Going back & forth from the laptop to the painting just *sounds* exhausting. Did you given any consideration to using a projector so you could trace the colors in-place? Or would that be "cheating"? What does "cheating" mean in this context?

Bruce said...

good to hear from you, john. tracing is never "cheating", it's just another tool; i've posted in the past comparisons of different drawing methods -- freehand, tracing, freehand plus correcting from a superimposed photo ... and using a grid, as here.

the main considerations were: tracing just means doing the whole thing twice, with pencil and with brush; tracing is itself hard work, physically; tracing all the outlines of all the color areas would be horridly confusing to interpret later (many of the areas are extremely small, a sixteenth of an inch); doing the tracings separately would mean quite a lot of handling of the sheet (scuffing, fingerprints and hand oils, taping to a wall, etc.); and all that pencil lead would mean quite a lot of carbon buried in the painting, which would dull the color.

the big problem with working from the computer was *seeing each shape*. if you see the letter "A" or a square or a familiar object, you can immediately reproduce the general form. fractals and blobs evade that generic visual capability.

finn said...

Bruce, your original explanation of why it was difficult to go grid-to-grid made a lot of sense (holding the almost random noise pattern in your head as you went from screen to canvas).

I was thinking of projecting a high-contrast single-color image onto the painting and directly filling in that color, no pencil involved at all. One difficulty would be detecting what has been filled in yet vs. what hasn't, but I assume the eye would be able to tell projection-only from projection-vs-watercolor areas. Gotta make sure you're not keystoned, though! Maybe "tracing" is the wrong word for what I meant.

Ah, just thinking of working under the light of a projector brings back fond memories of making a fake ID "board" during my late teens.
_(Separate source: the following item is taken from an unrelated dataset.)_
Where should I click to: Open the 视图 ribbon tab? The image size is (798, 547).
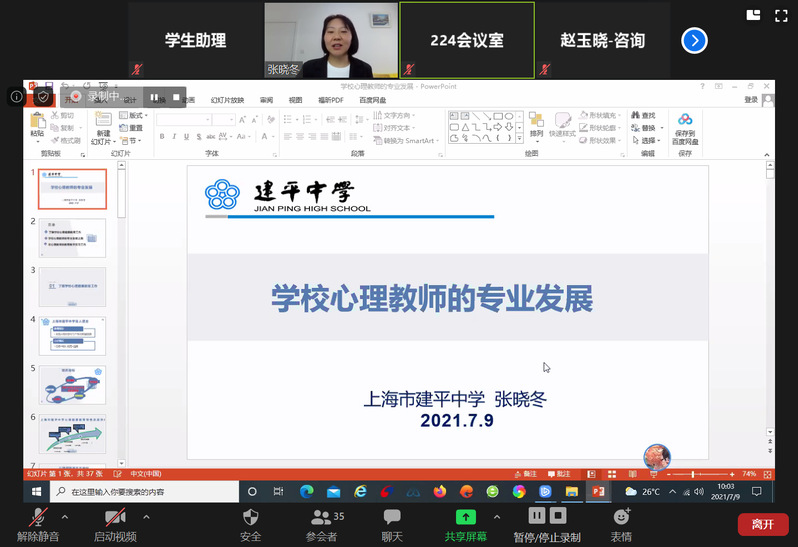(295, 100)
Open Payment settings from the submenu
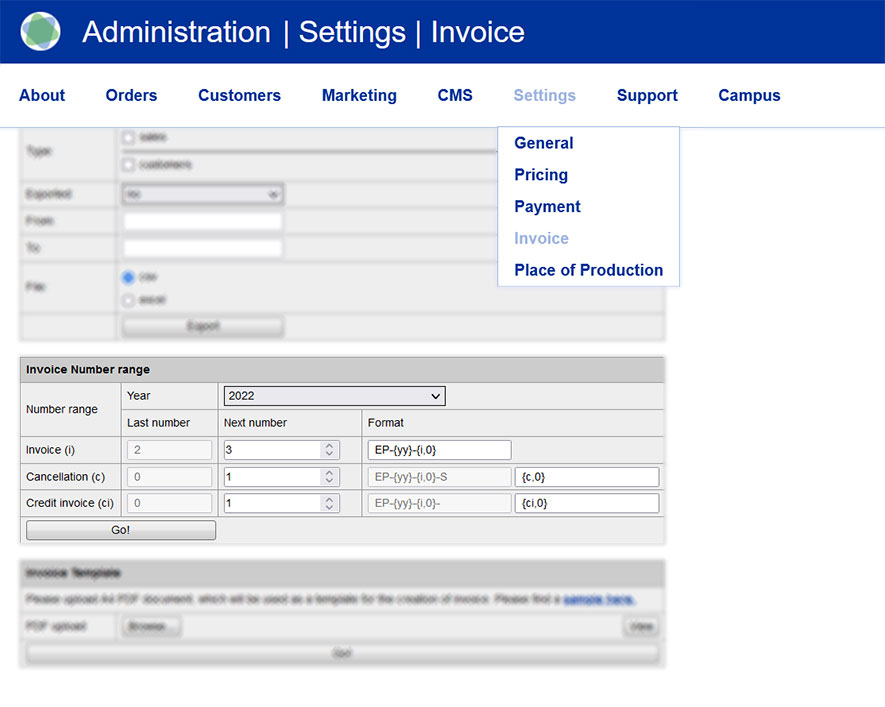The height and width of the screenshot is (707, 885). coord(547,207)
I'm still sad I threw away the photo album of reject polaroids during a fit of paranoia.

Bruce said...

john, i contemplated the "paint in" method you describe and decided it wasn't feasible.

first, it's terribly fatiguing both to do detail visual work in dim light, and to hold the arm vertical on a wall hung paper, at least when you're and old man. then it's hard to apply paint evenly when it's "overprinted" by the projection, avoid drips with the paint, and avoid smudging areas already painted but not dry. finally, as you say, the projector has to be directly perpendicular to the paper, which means either moving the projector around the big paper area (a lot of fussing with alignment, focal distance, focus, etc.) or moving the paper around on the wall in front of the projector (a lot of fussing with alignment, secure taping, posture compromises, etc.). and finally, the work can only be done at night; i don't have window shades in the studio.
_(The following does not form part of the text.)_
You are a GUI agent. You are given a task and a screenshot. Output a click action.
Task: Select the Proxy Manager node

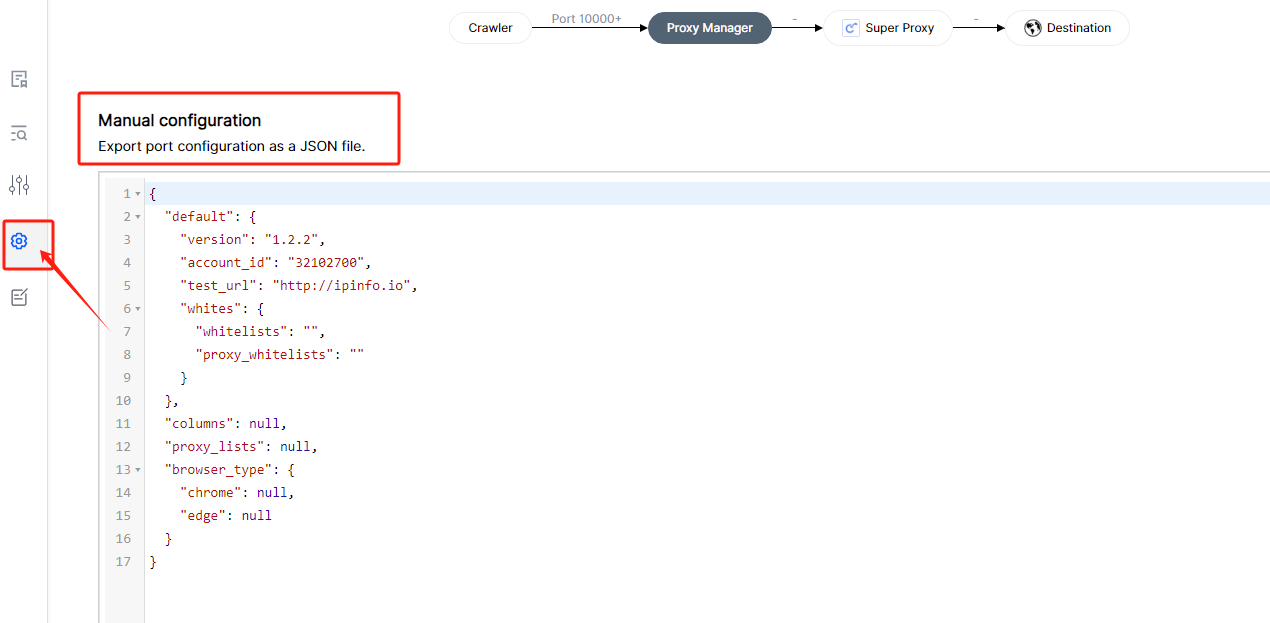point(709,28)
i thought of circumventing some of those issues by building a projector stand that would project vertically downward onto a table, but that only solves somewhat the problems of drips, fatigue and positioning. (the commercial stands are supported by a pipe that clamps to the table edge, which means you cannot project into the center of a large sheet.)

i actually may try building a vertical projection stand for future projects, depending on how this work goes. but in terms of *expediting* work, i can't visualize how the other methods would be faster with the same accuracy.

Adam Cope said...

" .... at that pace, i wouldn't finish the painting until next spring."

bruce - now it is nearly next spring. i do hope u r well!

intersting post as per usual. i first thought was that working on such a large scale flat, using a the squaring up technique, esepcially of something essentailly abstract... there is a danger of not being able to stand back & get a distant ovrall view of the art work. pin it up on the wall from time to time!

i didn't do this when doing a poster sized half-tone of the giza sphinx...it ended up with a pyshotic frown rather than the quaint enimgatic know-it-all expression!